### Task goal
Please copy the entries below word for word.

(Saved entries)
++++++++++++++++++++

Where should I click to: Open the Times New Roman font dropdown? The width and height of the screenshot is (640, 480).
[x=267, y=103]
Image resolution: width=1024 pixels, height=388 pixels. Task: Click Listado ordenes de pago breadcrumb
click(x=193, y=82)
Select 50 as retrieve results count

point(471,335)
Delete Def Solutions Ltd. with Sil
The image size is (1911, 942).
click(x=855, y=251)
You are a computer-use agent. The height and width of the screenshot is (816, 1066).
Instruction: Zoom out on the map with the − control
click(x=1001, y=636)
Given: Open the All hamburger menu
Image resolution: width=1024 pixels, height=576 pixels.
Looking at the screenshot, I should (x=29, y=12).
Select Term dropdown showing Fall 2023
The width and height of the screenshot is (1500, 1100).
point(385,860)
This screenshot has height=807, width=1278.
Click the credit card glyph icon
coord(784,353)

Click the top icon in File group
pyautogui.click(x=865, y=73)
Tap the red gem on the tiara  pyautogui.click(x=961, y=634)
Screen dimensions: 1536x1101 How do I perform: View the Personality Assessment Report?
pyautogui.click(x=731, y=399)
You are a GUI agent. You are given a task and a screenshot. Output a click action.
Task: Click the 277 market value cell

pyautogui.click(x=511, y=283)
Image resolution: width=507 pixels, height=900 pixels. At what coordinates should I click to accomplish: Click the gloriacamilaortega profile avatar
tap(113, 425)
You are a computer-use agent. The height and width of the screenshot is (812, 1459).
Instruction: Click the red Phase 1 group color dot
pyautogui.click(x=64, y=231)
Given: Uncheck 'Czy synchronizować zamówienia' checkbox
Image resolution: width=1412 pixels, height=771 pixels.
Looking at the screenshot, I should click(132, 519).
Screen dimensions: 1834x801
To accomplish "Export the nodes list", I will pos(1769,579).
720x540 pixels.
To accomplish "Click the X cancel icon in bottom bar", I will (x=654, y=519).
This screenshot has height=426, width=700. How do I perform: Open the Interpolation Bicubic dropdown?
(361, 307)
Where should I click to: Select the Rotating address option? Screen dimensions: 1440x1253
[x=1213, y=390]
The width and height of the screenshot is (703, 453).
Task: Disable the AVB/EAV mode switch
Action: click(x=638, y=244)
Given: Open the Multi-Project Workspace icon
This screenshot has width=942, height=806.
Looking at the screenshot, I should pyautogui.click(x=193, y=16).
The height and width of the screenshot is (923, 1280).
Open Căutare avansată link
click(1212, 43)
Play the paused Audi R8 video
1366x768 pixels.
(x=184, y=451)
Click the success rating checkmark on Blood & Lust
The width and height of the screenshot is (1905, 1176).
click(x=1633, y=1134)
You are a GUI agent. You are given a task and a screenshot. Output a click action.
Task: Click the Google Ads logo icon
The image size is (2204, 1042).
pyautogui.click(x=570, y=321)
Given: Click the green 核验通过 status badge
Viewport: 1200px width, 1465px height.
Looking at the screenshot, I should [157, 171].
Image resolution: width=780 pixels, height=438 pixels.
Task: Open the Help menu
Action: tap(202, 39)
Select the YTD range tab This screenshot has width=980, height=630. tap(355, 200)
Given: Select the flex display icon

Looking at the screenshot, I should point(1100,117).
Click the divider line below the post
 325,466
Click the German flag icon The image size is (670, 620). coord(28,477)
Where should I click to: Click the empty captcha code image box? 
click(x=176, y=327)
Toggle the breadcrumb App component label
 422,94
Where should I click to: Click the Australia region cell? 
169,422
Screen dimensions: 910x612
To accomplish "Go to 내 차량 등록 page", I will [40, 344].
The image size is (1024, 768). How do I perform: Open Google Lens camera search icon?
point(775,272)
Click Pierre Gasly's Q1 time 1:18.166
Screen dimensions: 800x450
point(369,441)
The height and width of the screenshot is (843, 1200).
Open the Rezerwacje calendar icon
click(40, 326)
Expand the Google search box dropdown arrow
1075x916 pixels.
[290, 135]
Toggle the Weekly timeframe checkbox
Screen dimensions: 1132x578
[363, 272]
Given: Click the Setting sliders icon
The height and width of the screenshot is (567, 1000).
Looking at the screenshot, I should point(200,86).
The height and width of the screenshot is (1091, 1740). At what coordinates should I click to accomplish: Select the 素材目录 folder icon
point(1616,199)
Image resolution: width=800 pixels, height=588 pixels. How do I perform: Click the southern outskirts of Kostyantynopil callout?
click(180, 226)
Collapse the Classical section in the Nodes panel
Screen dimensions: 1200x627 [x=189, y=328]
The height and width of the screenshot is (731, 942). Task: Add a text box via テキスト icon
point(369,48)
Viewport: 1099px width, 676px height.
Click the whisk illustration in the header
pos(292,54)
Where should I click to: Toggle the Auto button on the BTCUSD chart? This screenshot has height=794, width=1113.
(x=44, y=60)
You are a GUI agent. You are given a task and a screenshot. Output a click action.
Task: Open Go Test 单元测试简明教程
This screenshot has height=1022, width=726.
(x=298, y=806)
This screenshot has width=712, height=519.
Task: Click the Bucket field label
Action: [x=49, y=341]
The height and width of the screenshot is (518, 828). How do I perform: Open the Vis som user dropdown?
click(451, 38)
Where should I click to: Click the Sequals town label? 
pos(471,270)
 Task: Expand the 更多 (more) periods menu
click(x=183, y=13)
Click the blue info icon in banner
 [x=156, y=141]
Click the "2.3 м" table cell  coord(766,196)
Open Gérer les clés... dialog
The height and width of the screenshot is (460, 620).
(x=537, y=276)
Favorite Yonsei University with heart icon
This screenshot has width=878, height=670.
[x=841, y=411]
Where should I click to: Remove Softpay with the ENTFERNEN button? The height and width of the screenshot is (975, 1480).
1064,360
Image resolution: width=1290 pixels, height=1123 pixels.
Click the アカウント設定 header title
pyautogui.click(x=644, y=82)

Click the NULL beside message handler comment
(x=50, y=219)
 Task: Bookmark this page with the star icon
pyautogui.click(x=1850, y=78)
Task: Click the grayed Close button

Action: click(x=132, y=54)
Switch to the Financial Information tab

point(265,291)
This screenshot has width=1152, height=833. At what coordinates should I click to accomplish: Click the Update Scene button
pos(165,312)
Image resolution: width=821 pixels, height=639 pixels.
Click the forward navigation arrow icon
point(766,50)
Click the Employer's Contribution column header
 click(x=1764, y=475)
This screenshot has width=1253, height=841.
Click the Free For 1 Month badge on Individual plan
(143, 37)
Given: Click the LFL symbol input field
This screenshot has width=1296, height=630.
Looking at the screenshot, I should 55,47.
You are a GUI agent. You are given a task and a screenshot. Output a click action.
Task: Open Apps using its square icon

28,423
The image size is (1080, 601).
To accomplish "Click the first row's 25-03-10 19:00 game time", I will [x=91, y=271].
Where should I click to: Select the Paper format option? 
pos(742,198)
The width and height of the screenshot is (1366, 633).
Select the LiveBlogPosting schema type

++++++++++++++++++++

### Problem solution
Where should I click to: Open the Times New Roman font dropdown? The width and height of the screenshot is (640, 480).
[x=267, y=103]
Image resolution: width=1024 pixels, height=388 pixels. Task: Click Listado ordenes de pago breadcrumb
click(x=193, y=82)
Select 50 as retrieve results count

point(471,335)
Delete Def Solutions Ltd. with Sil
The image size is (1911, 942).
click(x=855, y=251)
You are a computer-use agent. The height and width of the screenshot is (816, 1066).
Instruction: Zoom out on the map with the − control
click(x=1001, y=636)
Given: Open the All hamburger menu
Image resolution: width=1024 pixels, height=576 pixels.
Looking at the screenshot, I should (x=29, y=12).
Select Term dropdown showing Fall 2023
The width and height of the screenshot is (1500, 1100).
point(385,860)
This screenshot has height=807, width=1278.
Click the credit card glyph icon
coord(784,353)

Click the top icon in File group
pyautogui.click(x=865, y=73)
Tap the red gem on the tiara  pyautogui.click(x=961, y=634)
Screen dimensions: 1536x1101 How do I perform: View the Personality Assessment Report?
pyautogui.click(x=731, y=399)
You are a GUI agent. You are given a task and a screenshot. Output a click action.
Task: Click the 277 market value cell

pyautogui.click(x=511, y=283)
Image resolution: width=507 pixels, height=900 pixels. At what coordinates should I click to accomplish: Click the gloriacamilaortega profile avatar
tap(113, 425)
You are a computer-use agent. The height and width of the screenshot is (812, 1459).
Instruction: Click the red Phase 1 group color dot
pyautogui.click(x=64, y=231)
Given: Uncheck 'Czy synchronizować zamówienia' checkbox
Image resolution: width=1412 pixels, height=771 pixels.
Looking at the screenshot, I should click(132, 519).
Screen dimensions: 1834x801
To accomplish "Export the nodes list", I will pos(1769,579).
720x540 pixels.
To accomplish "Click the X cancel icon in bottom bar", I will (x=654, y=519).
This screenshot has height=426, width=700. How do I perform: Open the Interpolation Bicubic dropdown?
(361, 307)
Where should I click to: Select the Rotating address option? Screen dimensions: 1440x1253
[x=1213, y=390]
The width and height of the screenshot is (703, 453).
Task: Disable the AVB/EAV mode switch
Action: click(x=638, y=244)
Given: Open the Multi-Project Workspace icon
This screenshot has width=942, height=806.
Looking at the screenshot, I should pyautogui.click(x=193, y=16).
The height and width of the screenshot is (923, 1280).
Open Căutare avansată link
click(1212, 43)
Play the paused Audi R8 video
1366x768 pixels.
(x=184, y=451)
Click the success rating checkmark on Blood & Lust
The width and height of the screenshot is (1905, 1176).
click(x=1633, y=1134)
You are a GUI agent. You are given a task and a screenshot. Output a click action.
Task: Click the Google Ads logo icon
The image size is (2204, 1042).
pyautogui.click(x=570, y=321)
Given: Click the green 核验通过 status badge
Viewport: 1200px width, 1465px height.
Looking at the screenshot, I should [157, 171].
Image resolution: width=780 pixels, height=438 pixels.
Task: Open the Help menu
Action: tap(202, 39)
Select the YTD range tab This screenshot has width=980, height=630. tap(355, 200)
Given: Select the flex display icon

Looking at the screenshot, I should point(1100,117).
Click the divider line below the post
 325,466
Click the German flag icon The image size is (670, 620). coord(28,477)
Where should I click to: Click the empty captcha code image box? 
click(x=176, y=327)
Toggle the breadcrumb App component label
 422,94
Where should I click to: Click the Australia region cell? 
169,422
Screen dimensions: 910x612
To accomplish "Go to 내 차량 등록 page", I will [40, 344].
The image size is (1024, 768). How do I perform: Open Google Lens camera search icon?
point(775,272)
Click Pierre Gasly's Q1 time 1:18.166
Screen dimensions: 800x450
point(369,441)
The height and width of the screenshot is (843, 1200).
Open the Rezerwacje calendar icon
click(40, 326)
Expand the Google search box dropdown arrow
1075x916 pixels.
[290, 135]
Toggle the Weekly timeframe checkbox
Screen dimensions: 1132x578
[363, 272]
Given: Click the Setting sliders icon
The height and width of the screenshot is (567, 1000).
Looking at the screenshot, I should point(200,86).
The height and width of the screenshot is (1091, 1740). At what coordinates should I click to accomplish: Select the 素材目录 folder icon
point(1616,199)
Image resolution: width=800 pixels, height=588 pixels. How do I perform: Click the southern outskirts of Kostyantynopil callout?
click(180, 226)
Collapse the Classical section in the Nodes panel
Screen dimensions: 1200x627 [x=189, y=328]
The height and width of the screenshot is (731, 942). Task: Add a text box via テキスト icon
point(369,48)
Viewport: 1099px width, 676px height.
Click the whisk illustration in the header
pos(292,54)
Where should I click to: Toggle the Auto button on the BTCUSD chart? This screenshot has height=794, width=1113.
(x=44, y=60)
You are a GUI agent. You are given a task and a screenshot. Output a click action.
Task: Open Go Test 单元测试简明教程
This screenshot has height=1022, width=726.
(x=298, y=806)
This screenshot has width=712, height=519.
Task: Click the Bucket field label
Action: [x=49, y=341]
The height and width of the screenshot is (518, 828). How do I perform: Open the Vis som user dropdown?
click(451, 38)
Where should I click to: Click the Sequals town label? 
pos(471,270)
 Task: Expand the 更多 (more) periods menu
click(x=183, y=13)
Click the blue info icon in banner
 [x=156, y=141]
Click the "2.3 м" table cell  coord(766,196)
Open Gérer les clés... dialog
The height and width of the screenshot is (460, 620).
(x=537, y=276)
Favorite Yonsei University with heart icon
This screenshot has width=878, height=670.
[x=841, y=411]
Where should I click to: Remove Softpay with the ENTFERNEN button? The height and width of the screenshot is (975, 1480).
1064,360
Image resolution: width=1290 pixels, height=1123 pixels.
Click the アカウント設定 header title
pyautogui.click(x=644, y=82)

Click the NULL beside message handler comment
(x=50, y=219)
 Task: Bookmark this page with the star icon
pyautogui.click(x=1850, y=78)
Task: Click the grayed Close button

Action: click(x=132, y=54)
Switch to the Financial Information tab

point(265,291)
This screenshot has width=1152, height=833. At what coordinates should I click to accomplish: Click the Update Scene button
pos(165,312)
Image resolution: width=821 pixels, height=639 pixels.
Click the forward navigation arrow icon
point(766,50)
Click the Employer's Contribution column header
 click(x=1764, y=475)
This screenshot has width=1253, height=841.
Click the Free For 1 Month badge on Individual plan
(143, 37)
Given: Click the LFL symbol input field
This screenshot has width=1296, height=630.
Looking at the screenshot, I should 55,47.
You are a GUI agent. You are given a task and a screenshot. Output a click action.
Task: Open Apps using its square icon

28,423
The image size is (1080, 601).
To accomplish "Click the first row's 25-03-10 19:00 game time", I will [x=91, y=271].
Where should I click to: Select the Paper format option? 
pos(742,198)
The width and height of the screenshot is (1366, 633).
Select the LiveBlogPosting schema type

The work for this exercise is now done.